Source:

+ + +

We Went Through Hell For Kennedy II

We Went Through Hell For Kennedy II October 6, 2018

The other day, I was FaceBook PM’ing back and forth with a very good friend of mine about all this. We compared theories and hot takes. We told each other exactly what we thought, the way very good friends do. We didn’t agree or disagree 100%. At the end of the day, I signed off: “I am so ready for this to be over.” She messaged me back: “You and me both.”

According to my social media feeds, I should be overcome with hysteria or euphoria right now, depending on which letter is on my voter ID. Believe it or not, there is a reaction icon for the confirmation of Brett Kavanaugh that falls somewhere in between “screaming gutturally” (really) and doing the cha-cha. I’m having trouble coming up with a pithy way to describe it though. How do you describe that dull, flat feeling you get when you’re supposed to feel something, but you don’t?

Perhaps the simplest way to express it is that I’m tired. I’m almost too tired to write this post. I’d rather be sleeping than blogging right now, about anything, but especially about this. But in this moment, there are just a few things that need to be said. Things that other outlets, including outlets I have written for, probably won’t say (they’re currently doing the cha-cha). Things that some people who read this post will not understand. But some of you will. This is for you.

Let me get this out of the way first: This is not about what Brett Kavanaugh may or may not have done to Christine Blasey Ford in high school. My own thoughts on the matter would probably annoy almost everybody, so I’m not going to write a hot take for the sole purpose of annoying almost everybody. I leave that to others.

+ + +

Task set:
[1] How would you put the sentence "I leave that to others." from the blog post into German?
[2] Can you repeat the blog post word for word, starting with "According to my" and going on through "but you don’t?"?

Source data:
+ + +

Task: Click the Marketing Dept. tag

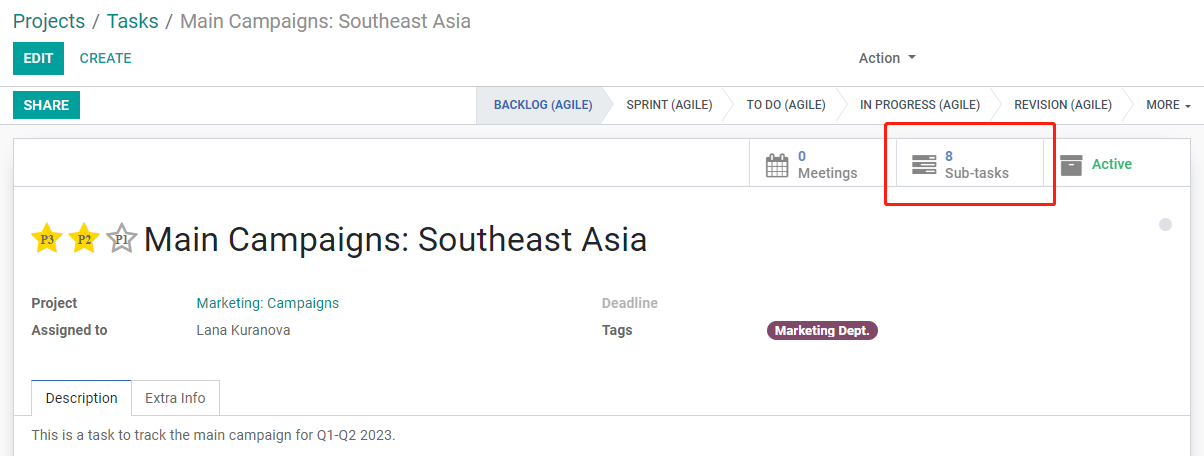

+ + +

Answers given:
[1] Das überlasse ich anderen.

[2]
According to my social media feeds, I should be overcome with hysteria or euphoria right now, depending on which letter is on my voter ID. Believe it or not, there is a reaction icon for the confirmation of Brett Kavanaugh that falls somewhere in between “screaming gutturally” (really) and doing the cha-cha. I’m having trouble coming up with a pithy way to describe it though. How do you describe that dull, flat feeling you get when you’re supposed to feel something, but you don’t?